Por otro lado, la degradación de la astrología en la escala sociocultural motivó que las élites civilizadas –compuestas en la Nueva España por mineros, comerciantes ricos, altos burócratas, algunos eclesiásticos y ciertos profesores de la universidad– adoptaran como sello distintivo la importación y la práctica de nuevas ciencias. Al lado de contundentes rechazos contra la astrología, la prensa de finales del siglo xviii definió también los rituales, los gustos, los espacios y los temas de la nueva cultura científica: en salones y tertulias, dentro los auspicios de la conversación civilizada, se llevaban a cabo experimentos con fines didácticos, de diversión o de sociabilidad, y se debatía sobre asuntos tan diversos como la meteorología, el magnetismo, la electricidad, la educación de los niños, el paso de Venus sobre el disco del Sol, las manchas del Sol, las auroras boreales y la superioridad de los médicos sobre las parteras. Se emprendía, de esta forma, la ardua tarea de reordenar la relación entre el individuo y su entorno, más allá del animismo y la superstición, con bases en la experimentación, la observación y la cuantificación instrumental. No poco tuvo que ver con la creación de este nuevo ideal de lector la publicación de un nuevo tipo de pronóstico de índole técnica y científica. Por ejemplo, los calendarios de Felipe y de Mariano de Zúñiga y Ontiveros (quienes entre los dos imprimieron más de medio siglo de pronósticos, desde 1753 hasta 1825) empezaron a incluir tablas demográficas anuales con datos sobre nacimientos, muertes y matrimonios, los cuales –como señalaba Alzate– servían para determinar la población de la ciudad de México; Antonio de León y Gama ofrecía cálculos sobre eclipses y otros fenómenos celestes, e Ignacio Vargas presentaba en sus pronósticos sesudos datos sobre la cantidad de luz presente en la atmósfera, la presión barométrica y la temperatura promedio diarias.

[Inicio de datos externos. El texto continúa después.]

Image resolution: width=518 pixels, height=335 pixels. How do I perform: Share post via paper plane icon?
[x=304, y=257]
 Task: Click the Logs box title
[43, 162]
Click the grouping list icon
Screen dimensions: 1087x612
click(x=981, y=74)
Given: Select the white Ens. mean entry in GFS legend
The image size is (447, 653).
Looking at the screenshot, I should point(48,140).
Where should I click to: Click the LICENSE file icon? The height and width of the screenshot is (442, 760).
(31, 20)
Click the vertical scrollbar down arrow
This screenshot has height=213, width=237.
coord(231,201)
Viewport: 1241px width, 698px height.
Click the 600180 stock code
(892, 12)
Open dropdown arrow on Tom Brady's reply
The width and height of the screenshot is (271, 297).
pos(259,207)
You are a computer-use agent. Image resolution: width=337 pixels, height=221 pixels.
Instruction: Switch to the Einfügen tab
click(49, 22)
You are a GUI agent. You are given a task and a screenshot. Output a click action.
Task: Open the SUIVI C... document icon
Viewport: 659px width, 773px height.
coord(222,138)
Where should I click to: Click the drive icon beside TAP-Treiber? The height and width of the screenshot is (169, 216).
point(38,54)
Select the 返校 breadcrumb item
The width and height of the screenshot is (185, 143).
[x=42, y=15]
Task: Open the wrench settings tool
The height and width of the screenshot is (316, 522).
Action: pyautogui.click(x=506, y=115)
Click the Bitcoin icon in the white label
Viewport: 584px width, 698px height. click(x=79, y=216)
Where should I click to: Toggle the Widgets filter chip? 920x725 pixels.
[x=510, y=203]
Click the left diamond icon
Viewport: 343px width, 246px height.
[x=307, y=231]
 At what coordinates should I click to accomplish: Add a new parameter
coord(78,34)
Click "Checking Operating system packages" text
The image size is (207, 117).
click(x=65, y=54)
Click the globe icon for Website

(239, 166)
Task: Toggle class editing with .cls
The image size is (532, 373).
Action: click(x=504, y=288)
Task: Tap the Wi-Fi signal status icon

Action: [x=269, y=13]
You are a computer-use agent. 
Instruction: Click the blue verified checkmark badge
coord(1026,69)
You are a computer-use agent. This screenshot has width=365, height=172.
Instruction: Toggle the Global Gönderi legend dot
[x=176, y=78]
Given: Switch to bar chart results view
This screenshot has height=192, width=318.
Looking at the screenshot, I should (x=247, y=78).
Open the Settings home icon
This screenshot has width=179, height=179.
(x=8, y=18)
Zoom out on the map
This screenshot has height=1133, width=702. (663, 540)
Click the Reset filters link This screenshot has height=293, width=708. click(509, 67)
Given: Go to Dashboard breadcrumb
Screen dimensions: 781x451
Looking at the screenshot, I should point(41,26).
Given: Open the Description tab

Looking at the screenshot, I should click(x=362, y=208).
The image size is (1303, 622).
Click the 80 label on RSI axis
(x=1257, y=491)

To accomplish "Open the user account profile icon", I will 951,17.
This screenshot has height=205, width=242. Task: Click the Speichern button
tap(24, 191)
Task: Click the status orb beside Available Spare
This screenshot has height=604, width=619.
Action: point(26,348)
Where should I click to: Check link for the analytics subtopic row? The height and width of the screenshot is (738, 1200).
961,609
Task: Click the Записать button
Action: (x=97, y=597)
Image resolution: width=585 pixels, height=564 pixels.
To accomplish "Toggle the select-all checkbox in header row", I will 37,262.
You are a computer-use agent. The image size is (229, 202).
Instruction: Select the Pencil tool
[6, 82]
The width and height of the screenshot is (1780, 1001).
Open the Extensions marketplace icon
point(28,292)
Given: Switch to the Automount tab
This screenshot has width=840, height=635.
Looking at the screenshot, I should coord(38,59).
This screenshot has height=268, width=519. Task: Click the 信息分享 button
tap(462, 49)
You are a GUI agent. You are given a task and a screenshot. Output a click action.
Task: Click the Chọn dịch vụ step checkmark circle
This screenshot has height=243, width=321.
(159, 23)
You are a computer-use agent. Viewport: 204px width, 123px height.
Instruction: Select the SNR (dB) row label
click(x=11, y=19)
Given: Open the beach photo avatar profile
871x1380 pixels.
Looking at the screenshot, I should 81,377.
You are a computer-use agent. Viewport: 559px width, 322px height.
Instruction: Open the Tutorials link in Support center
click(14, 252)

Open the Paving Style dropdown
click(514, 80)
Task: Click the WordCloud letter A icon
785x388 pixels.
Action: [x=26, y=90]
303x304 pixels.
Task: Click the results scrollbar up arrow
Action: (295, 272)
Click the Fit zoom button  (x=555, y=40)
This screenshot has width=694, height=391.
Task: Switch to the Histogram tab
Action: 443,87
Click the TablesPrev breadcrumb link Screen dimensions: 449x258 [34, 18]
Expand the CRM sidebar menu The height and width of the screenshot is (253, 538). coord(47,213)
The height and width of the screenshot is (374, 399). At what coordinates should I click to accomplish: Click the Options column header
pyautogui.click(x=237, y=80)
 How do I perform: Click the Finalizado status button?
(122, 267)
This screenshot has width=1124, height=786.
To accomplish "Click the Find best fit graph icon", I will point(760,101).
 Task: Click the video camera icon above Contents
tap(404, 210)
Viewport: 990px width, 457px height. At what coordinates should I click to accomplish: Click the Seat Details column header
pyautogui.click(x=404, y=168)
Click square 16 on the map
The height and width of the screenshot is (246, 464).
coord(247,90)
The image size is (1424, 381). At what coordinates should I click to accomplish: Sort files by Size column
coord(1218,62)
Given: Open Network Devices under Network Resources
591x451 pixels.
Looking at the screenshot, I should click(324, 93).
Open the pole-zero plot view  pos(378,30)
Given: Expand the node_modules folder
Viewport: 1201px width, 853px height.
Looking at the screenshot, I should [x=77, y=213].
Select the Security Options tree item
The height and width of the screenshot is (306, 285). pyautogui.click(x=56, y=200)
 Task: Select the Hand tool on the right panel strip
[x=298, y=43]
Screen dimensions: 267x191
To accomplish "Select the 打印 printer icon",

Los pronósticos “científicos” de finales del siglo xviii fueron una moda pasajera; a lo largo del siglo siguiente la especialización hizo que la ciencia abandonara para siempre los salones a fin de encontrar su espacio casi exclusivo en el laboratorio. En cambio los pronósticos se diversificaron dramáticamente y sus herederos, los almanaques –entre las publicaciones mexicanas más exitosas del siglo xix– seguían reflejando la cultura popular, a la vez que influían de manera apreciable sobre la formación de ésta. Los calendarios decimonónicos correspondían a todos los gustos y a todas las corrientes ideológicas, políticas y religiosas, e incluían diálogos dramáticos, cuadros de costumbres, ensayos de divulgación de la ciencia, poemas de corte orientalista, al lado de consejos médicos y agrícolas. Se dirigían a las casadas, a las señoritas y a los niños, a cocineras y a sensibilidades artísticas, a liberales y a conservadores, a Maximiliano y a Carlota. Uno de ellos, el Calendario del más Antiguo Galván (fundado en 1826) continúa hoy una tradición popular mexicana empezada hace más de cuatro siglos.